■ **What is being asked**
Show every line of the data below that contains the string "agent".

═════ Records shown ═════

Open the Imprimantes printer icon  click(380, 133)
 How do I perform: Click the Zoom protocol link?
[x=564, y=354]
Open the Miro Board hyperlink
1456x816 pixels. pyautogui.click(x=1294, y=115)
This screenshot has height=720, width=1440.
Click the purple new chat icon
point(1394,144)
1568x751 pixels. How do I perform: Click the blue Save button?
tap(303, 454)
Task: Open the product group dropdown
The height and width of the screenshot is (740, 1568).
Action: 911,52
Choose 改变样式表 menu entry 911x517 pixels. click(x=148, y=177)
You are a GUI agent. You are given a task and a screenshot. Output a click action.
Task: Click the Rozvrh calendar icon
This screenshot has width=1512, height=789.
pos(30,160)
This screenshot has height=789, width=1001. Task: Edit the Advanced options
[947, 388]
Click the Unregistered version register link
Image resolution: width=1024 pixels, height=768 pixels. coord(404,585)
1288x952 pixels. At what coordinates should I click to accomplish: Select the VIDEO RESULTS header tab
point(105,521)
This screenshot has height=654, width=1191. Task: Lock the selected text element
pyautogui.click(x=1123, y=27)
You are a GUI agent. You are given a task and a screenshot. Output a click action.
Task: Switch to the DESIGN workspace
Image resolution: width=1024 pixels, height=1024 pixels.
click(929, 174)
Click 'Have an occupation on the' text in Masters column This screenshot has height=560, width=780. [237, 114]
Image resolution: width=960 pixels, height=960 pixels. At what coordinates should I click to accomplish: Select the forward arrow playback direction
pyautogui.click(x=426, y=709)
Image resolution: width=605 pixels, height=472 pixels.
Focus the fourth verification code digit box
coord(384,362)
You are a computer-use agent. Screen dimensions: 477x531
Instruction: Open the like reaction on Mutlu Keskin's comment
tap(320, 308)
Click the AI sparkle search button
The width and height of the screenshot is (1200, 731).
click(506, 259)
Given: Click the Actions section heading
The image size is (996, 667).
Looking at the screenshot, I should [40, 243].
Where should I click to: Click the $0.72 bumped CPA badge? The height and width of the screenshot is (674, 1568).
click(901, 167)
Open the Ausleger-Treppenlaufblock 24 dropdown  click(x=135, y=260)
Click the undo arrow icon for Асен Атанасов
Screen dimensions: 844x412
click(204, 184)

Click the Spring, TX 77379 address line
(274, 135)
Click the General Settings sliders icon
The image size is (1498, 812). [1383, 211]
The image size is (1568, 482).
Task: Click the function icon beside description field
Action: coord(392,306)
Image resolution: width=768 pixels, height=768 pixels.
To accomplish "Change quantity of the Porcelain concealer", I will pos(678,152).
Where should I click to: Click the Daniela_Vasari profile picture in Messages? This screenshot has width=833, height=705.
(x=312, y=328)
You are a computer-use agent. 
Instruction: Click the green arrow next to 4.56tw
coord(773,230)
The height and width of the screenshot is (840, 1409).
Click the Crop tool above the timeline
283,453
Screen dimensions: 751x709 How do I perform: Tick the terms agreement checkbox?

═════

■ **Worked answer**
You are a GUI agent. You are given a task and a screenshot. Output a click action.
You are a GUI agent. You are given a task and a screenshot. Output a click action.
You are a computer-use agent. Screen dimensions: 477x531
You are a computer-use agent. 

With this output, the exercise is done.